Kelly arrived at the Sheriff's Office just before 8:00 a.m. on April 8, 2015. At that time, Sergeant Byers related to her that True had been in the lobby trying to get his phone back but that he had left before 7:00 a.m. when investigators started to arrive at the office. Concerned about the safety of Kimberly True and the Trues' five children, ages 3 to 15, Kelly contacted Mrs. True via telephone where she learned that Mrs. True had seen pictures of a girl on the phone in which she revealed her breasts and her genital area while in panties. Kelly gained permission to interview the Trues' five children, ages 3 to 15. A social worker, Sammy Jo Kaneukuni, was assigned to the matter. During those interviews, Kelly learned that the children had seen a variety of images on the phones, including the twelve-year-old daughter who had seen a photo of her father's penis, which she deleted so that he could not send it to anyone. She had also seen images that he received from young girls in various stages of undress.

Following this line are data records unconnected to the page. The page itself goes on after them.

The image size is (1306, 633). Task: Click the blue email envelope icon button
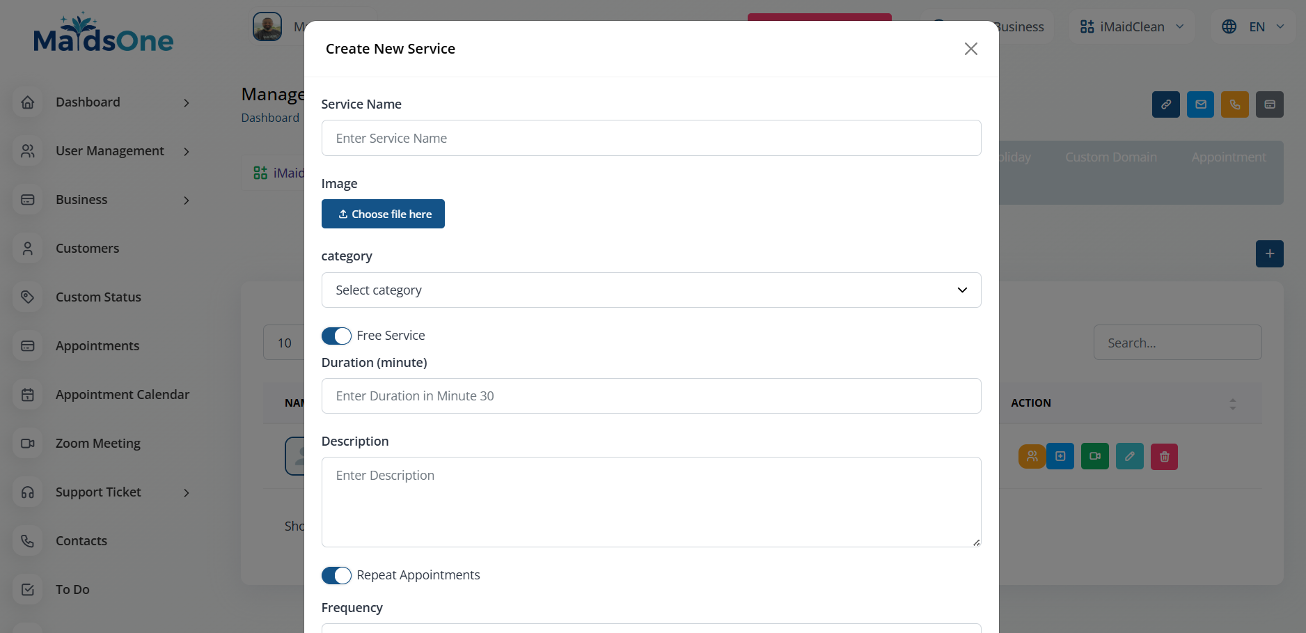[x=1200, y=104]
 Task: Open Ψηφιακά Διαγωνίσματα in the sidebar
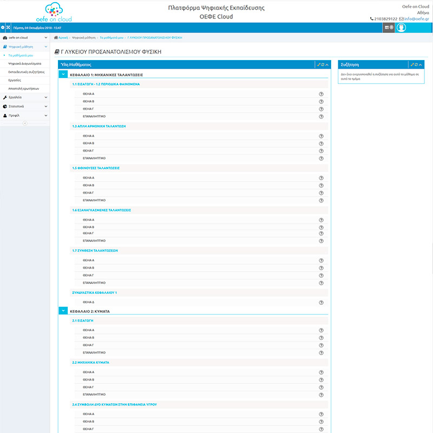pos(24,63)
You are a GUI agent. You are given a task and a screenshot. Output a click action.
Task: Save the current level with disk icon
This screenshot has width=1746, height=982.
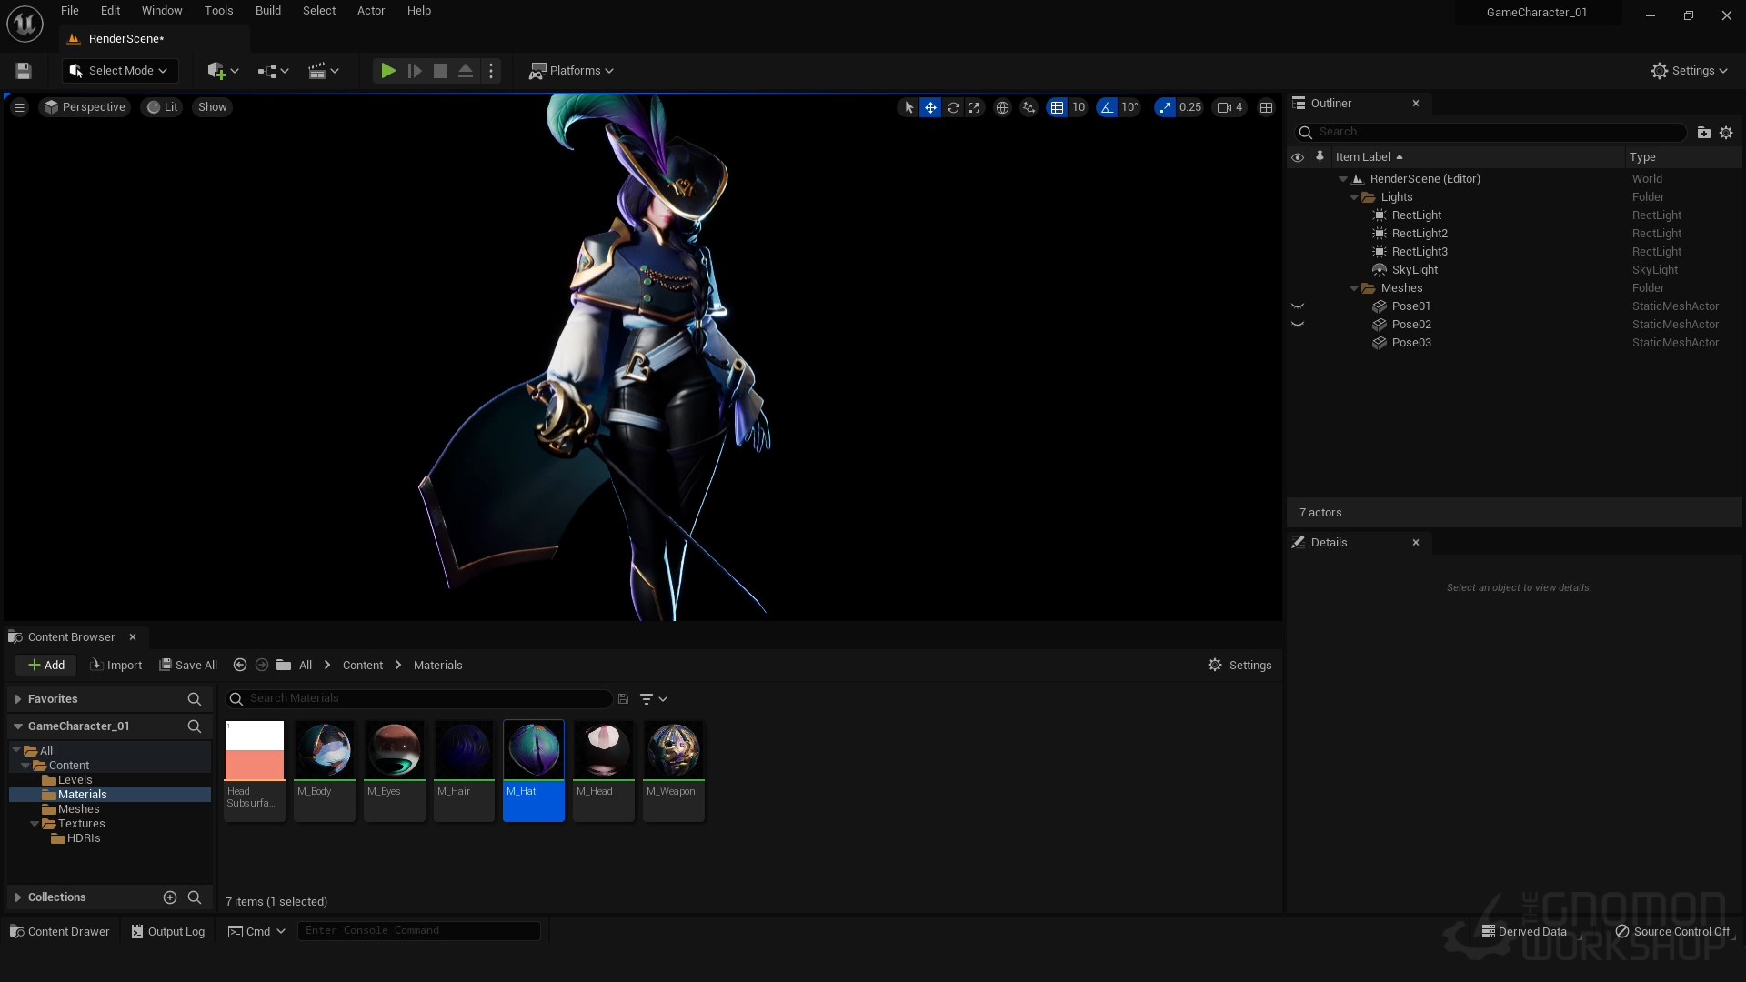click(24, 71)
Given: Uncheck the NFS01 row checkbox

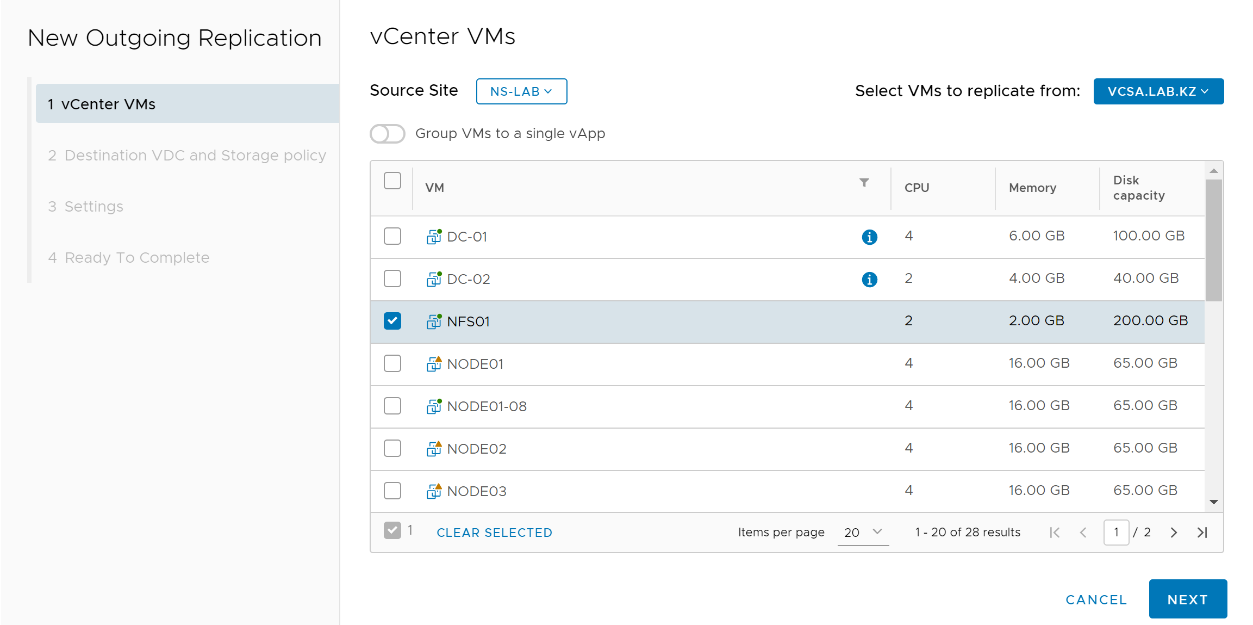Looking at the screenshot, I should point(392,321).
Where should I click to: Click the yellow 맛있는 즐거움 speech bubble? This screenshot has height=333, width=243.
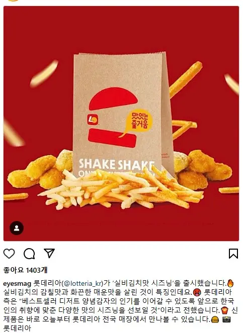pos(138,123)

The children also told investigators that they had seen him chatting on-line with girls, who appeared to be underage, and the oldest child, a son, was able to provide the name of a girl in Kentucky with whom his father had been in contact. Through interviews with the children and other family members, Kelly learned, as well, that an eight-year-old son had used his paternal grandmother's computer to look at pornographic materials on websites that his father visited. Kelly testified that she was confident that she had probable cause to believe that Defendant had committed solicitation of a minor, no later than April 9, 2015, when she interviewed the Trues' twelve-year- old daughter and learned about the images exchanged between True and an unknown girl.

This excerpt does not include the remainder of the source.